Who Is To Blame? The Government or Lazy Reporters?

More propaganda coming from the Bush administration... To me, there are two issues here. First and foremost, there's a big difference between a video news release and a pre-produced segment that appears to be editorial. The former tends to run on stations with some editing and input. The latter does not. We need to ask ourselves whether or not the government should be in the business of producing propaganda that is likely to run unedited on TV stations, with the appearance of a hard news story.

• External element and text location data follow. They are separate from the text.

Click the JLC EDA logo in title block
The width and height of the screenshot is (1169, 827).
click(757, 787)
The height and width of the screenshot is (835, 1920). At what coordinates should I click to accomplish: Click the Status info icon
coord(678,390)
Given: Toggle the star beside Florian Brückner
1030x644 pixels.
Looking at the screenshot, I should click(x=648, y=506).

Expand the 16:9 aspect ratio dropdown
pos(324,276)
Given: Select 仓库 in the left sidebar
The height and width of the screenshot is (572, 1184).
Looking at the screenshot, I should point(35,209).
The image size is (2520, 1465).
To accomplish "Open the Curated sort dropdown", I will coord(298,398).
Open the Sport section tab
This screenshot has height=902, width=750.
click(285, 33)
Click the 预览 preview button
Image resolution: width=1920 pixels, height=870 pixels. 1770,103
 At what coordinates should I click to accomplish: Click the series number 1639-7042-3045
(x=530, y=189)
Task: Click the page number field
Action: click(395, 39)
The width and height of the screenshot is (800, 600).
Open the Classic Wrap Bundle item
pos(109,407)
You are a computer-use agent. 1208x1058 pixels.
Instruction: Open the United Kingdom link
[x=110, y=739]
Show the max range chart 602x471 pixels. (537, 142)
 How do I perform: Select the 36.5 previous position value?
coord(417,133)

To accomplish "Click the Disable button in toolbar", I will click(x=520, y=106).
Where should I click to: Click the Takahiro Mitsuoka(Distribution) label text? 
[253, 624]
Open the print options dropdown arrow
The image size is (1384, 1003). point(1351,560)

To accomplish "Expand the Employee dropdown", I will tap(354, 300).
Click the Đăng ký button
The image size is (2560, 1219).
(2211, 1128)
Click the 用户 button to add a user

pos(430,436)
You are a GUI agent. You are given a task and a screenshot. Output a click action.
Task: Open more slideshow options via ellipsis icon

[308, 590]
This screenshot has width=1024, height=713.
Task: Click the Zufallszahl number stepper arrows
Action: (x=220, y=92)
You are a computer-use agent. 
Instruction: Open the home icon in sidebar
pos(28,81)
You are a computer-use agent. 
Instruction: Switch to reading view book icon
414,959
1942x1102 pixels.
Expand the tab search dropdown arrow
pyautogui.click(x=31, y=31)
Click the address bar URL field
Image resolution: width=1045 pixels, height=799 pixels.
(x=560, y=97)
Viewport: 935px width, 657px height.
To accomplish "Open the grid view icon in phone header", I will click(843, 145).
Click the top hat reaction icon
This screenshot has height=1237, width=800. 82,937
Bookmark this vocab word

The second issue deals with the laziness of the MSM. From my journalism days, I remember the dynamic at work here. Early on in my training (B.A. in Journalism and Mass Communications from Washington & Lee University), I was exposed to the process that makes it easy for such things to infiltrate legitimate news reporting. And the structures within news departments continue to allow for it. In one journalism class, each student was assigned a beat. Regardless of what was happening on that beat, student reporters were responsible for 3-5 stories per week within that beat. I remember being assigned to the "Community" beat during weeks when very little of importance was going on and it was difficult to find 3-5 things to write about in a week. At the same time, I also remember being assigned to "Cops and Courts" when there was a major murder trial going on, plus all the arrests, court actions and whatnot that are typical of a college town. On Cops and Courts, there was never a lack of things to write about and working that beat often entailed making big decisions about what was newsworthy and what wasn't. I followed that big murder trial for weeks and wrote a huge story when the verdict was delivered, which soaked up much of my available time and made it very difficult to write about other goings-on during that time.

The point is, the dynamics involved in allocating a reporter's time and the limits on time that reporters can spend on stories is something that can be taken advantage of. Often, both in my training and in working for real-life newspapers, what was written during the week and what eventually runs in the paper are two very different things. Sometimes stories need to be bumped for whatever reason (need more fact-checking, additional reporting needed, etc.) and sometimes space needs to be filled. Sometimes, in allocating a reporter's time, something gets ignored that ought to merit a story. When there's space to fill or there's something that escaped attention, news releases come in handy.

There were many times during my training where I'd have two larger stories an hour before deadline and needed something quickly, which is when news releases came in handy. You could take a news release and gather all the relevant facts, make a couple phone calls and have a quickie story ready for publication that requires little effort. Sometimes "little effort" appeals to a reporter on deadline who needs to fill some space.

The dynamic isn't much different in broadcast. The time constraints are more stringent, and your subject matter is limited to whatever footage you might have, which may even make the problem worse. And then along comes this 90 seconds of produced footage from the government on something topical and relevant. The temptation must be overwhelming at times.

I don't want to excuse the mainstream news media here, but in an age of "better, faster, cheaper" I can see how some of these pre-produced news releases end up on the air. Shame on lazy reporters and editors for running them, but sometimes one is limited by what one can accomplish with limited reporting resources and whatnot. Reporters and editors surely shoulder much of the blame here.

The Bush administration shows remarkable knowledge of the workings of the press and how to get propaganda on the air. The big question, of course, is whether taxpayer dollars should be used in an attempt to blur the line between advertising/PR and editorial. I'd suggest that any video news releases should conform to a standard wherein stock footage is provided and talking points disseminated, but nothing that could be used to lend the appearance of a legit news reporter actually having produced the segment.

One other thing to consider here, which is that television is largely a linear medium, meaning that folks can tune in at various points during a segment and completely miss any warnings (should there be any) that content comes from the government and wasn't produced by the station or network. The only way to solve this problem would be to provide a persistant video message that indicates the source and runs throughout the segment. Not that I've ever seen any warnings, persistent or otherwise, that a video segment was produced by the Department of Agriculture or Defense or whatever...

One thing's for sure. The system isn't working here. There's a breakdown in the news filters we all depend on, and there's also a breakdown in the ethics of the current administration with regard to passing off propaganda as legit news content. This problem can exist only in situations where both of these things are broken. Fix one or the other and the problem goes away.